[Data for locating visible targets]

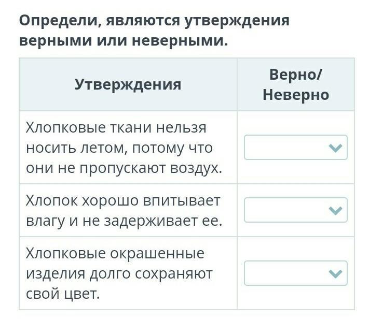The height and width of the screenshot is (335, 369).
Task: Open answer dropdown for 'Хлопковые окрашенные изделия'
Action: (296, 273)
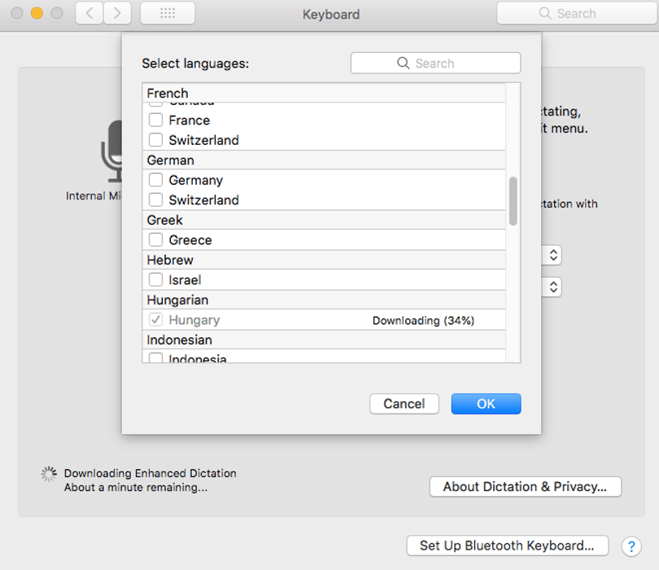Check the Germany language checkbox
This screenshot has width=659, height=570.
[x=155, y=180]
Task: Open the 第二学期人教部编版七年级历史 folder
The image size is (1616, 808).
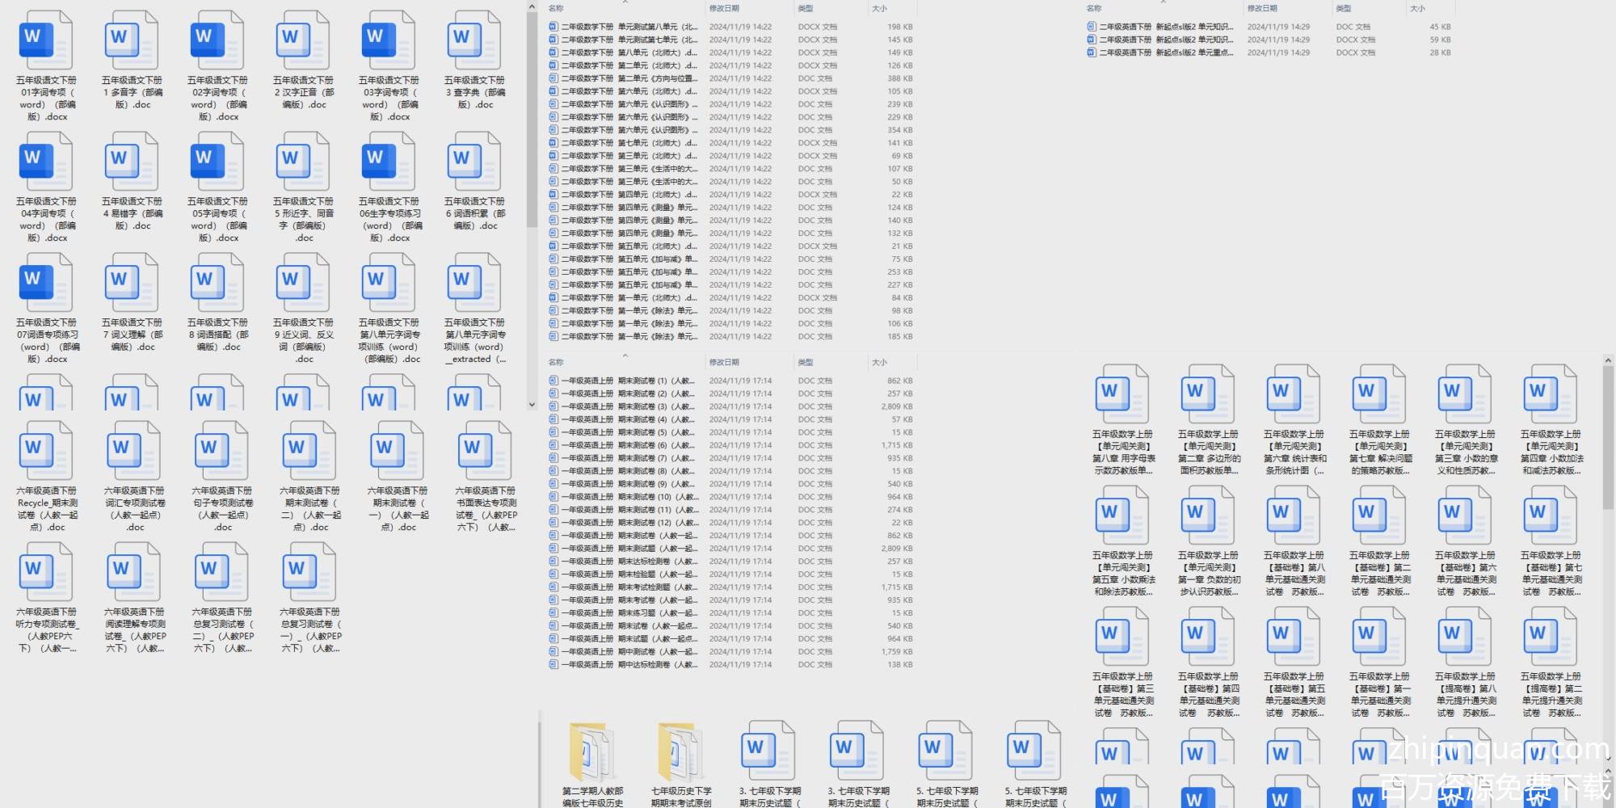Action: (x=592, y=751)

▸ Exercise: Reproduce every line of the entries above word for word, leaving out the pictures.

▸ Full response:
The height and width of the screenshot is (335, 369).
Task: Open answer dropdown for 'Хлопковые окрашенные изделия'
Action: (296, 273)
Check the Germany language checkbox
This screenshot has width=659, height=570.
[x=155, y=180]
Task: Open the 第二学期人教部编版七年级历史 folder
The image size is (1616, 808).
Action: (x=592, y=751)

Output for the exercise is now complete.